U.S. Dollar to Fall Further Versus Real

The U.S. Dollar could reach R$ 1.60, according to Gustavo Loyola, former president of Brazilian Central in a report published by Brazilian media yesterday. He also says he does not see inflationary pressures and interest rates should rise only at the end of 2010.

The dollar at $1.60 means a further drop of 8%, from the current record lows.

Mr. Loyola says that faced with the prospect of strong economic recovery, the trend is for appreciation (dollar devaluation) and trying to stop it is like rowing against the current".

Loyola also said he does not see inflationary pressures in Brazil in the coming months and if the central bank were to raise the interest rate it will be by the end of 2010.

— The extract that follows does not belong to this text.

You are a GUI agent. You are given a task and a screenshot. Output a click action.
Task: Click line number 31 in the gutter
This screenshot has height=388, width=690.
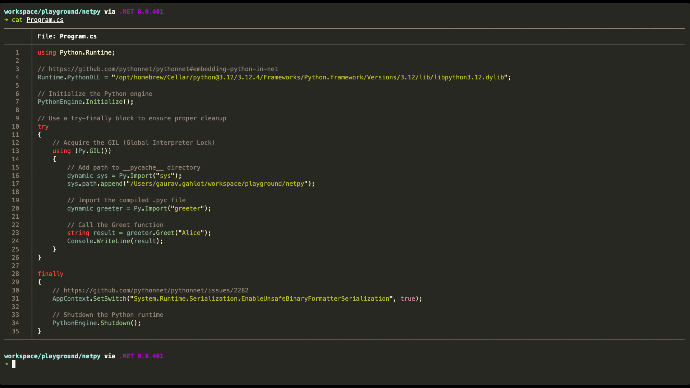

Loyola does not think the Brazil Sovereign Fund (FSB) could be used to strengthen the process of buying dollars in the market and stop the drop of the U.S. currency. "I remain very critical of the fund. Take U.S. dollars of reserves and put in another box is not sovereign fund strict sense," he said. "So far the fund was not used for anything," he added. The former president of BC noted, even that might not even be necessary to continue to accumulate international reserves, because it "has some marginal cost in the Selic rate.

The former president of the BC believes that Brazil is able to grow 5% next year and that growth will be buoyed by domestic consumption. "Brazil is seen as the place to be for its domestic growth," he said. That means a strong inflow of funds in the country going forward for investors betting on Brazil, not to speculate, but to make investments for medium and long term.